Su investigación permite observar el valle de Xelajuj de una manera distinta: no como un espacio delimitado únicamente por fronteras políticas, sino como un territorio cuya identidad estaba profundamente relacionada con los volcanes y sierras que lo rodean.
Un valle alrededor de los volcanes
El valle de Xelajuj ocupa una extensa altiplanicie sobre el occidente de la Sierra Madre, de aproximadamente 400 kilómetros cuadrados. Está rodeado por las sierras de Pa Raxk’im y Olitepeque y por varios volcanes que durante siglos han servido como referentes para quienes habitaron la región.
Entre ellos destacan el Lajuj Noj, actualmente conocido como volcán Santa María; el Lajuj Kej, identificado hoy como Candelaria o Cerro Quemado, y el Wuq Xikin Kan, conocido como “Siete Orejas”.

Estos nombres antiguos no eran simples etiquetas geográficas. Las montañas servían para orientarse, marcar territorios y explicar la relación de las comunidades con el paisaje.
Uno de los volcanes que ocupa un lugar importante en esta historia es el Lajuj Kej, cuyo nombre significa “Diez venados”. Antiguos documentos registran su actividad volcánica muchos siglos antes del volcán Santa María.
El Memorial de Sololá menciona que en 1571 “se oscureció Xelajub’” durante la época de Navidad. Ocho años después, la Relación de Zapotitlán registró una erupción y llamó a esta montaña “volcán de Quezaltenango”.
El volcán volvió a mostrar actividad en 1765 y 1818, acontecimientos que contribuyeron a que posteriormente fuera conocido como Cerro Quemado.

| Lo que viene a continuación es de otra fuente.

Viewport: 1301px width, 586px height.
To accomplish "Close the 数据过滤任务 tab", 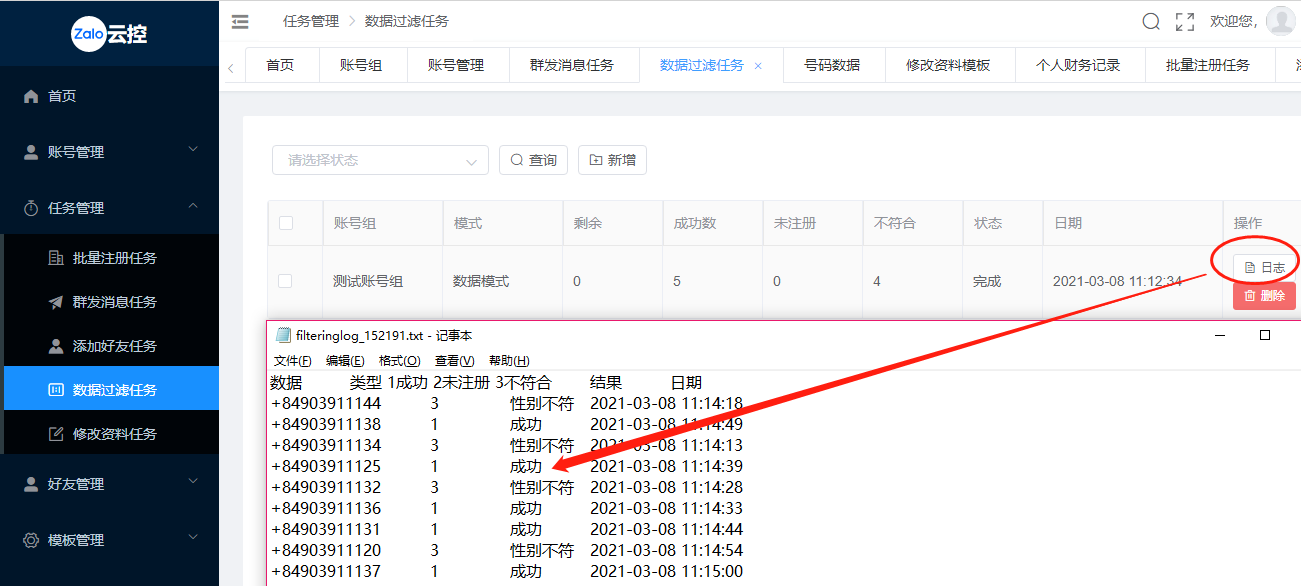I will (x=758, y=66).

El viajero estadounidense John Lloyd Stephens también observó una de sus erupciones cerca de 1840. El volcán Santa María comenzó sus erupciones hasta 1902.

La escena que pudo cambiar el nombre
Uno de los episodios más llamativos encontrados en el Título K’oyoy, uno de los antiguos manuscritos de Xelajuj, dejo registrado que durante la invasión de Xelajuj, se produjo una gran erupción que sorprendió a Pedro de Alvarado, a quien el documento llama Tunatiw.
El relato describe una luz que cayó del cielo y un “gran fuego”. Alvarado habría preguntado a los mexicanos que lo acompañaban cuál era el nombre de aquella “montaña”.
La respuesta, según la traducción revisada del documento, fue “Tenanko”, una palabra de origen náhuatl relacionada con la idea de montaña donde hay una ciudad amurallada.
A partir de esa respuesta, Ochoa García retoma una de las claves para saber el origen del nombre Quetzaltenango.
La explicación tradicional suele relacionar el nombre con los quetzales, que en parte es cierta. Sin embargo, esta investigación plantea que el relato del Título K’oyoy habla de una ciudad amurallada al pie de un volcán en erupción; los mexicanos la conocían por su producción de plumas de quetzal, que llegaban hasta México, por tributo o por comercio. Después de escuchar la respuesta, Alvarado habría decidido cambiar el nombre por el de montaña “Quetzaltenanko”.
De esta manera, el nombre que posteriormente evolucionaría hacia Quetzaltenango estaría relacionado con el entendimiento de aquella expresión náhuatl y no necesariamente con una traducción directa de una palabra k’iche’.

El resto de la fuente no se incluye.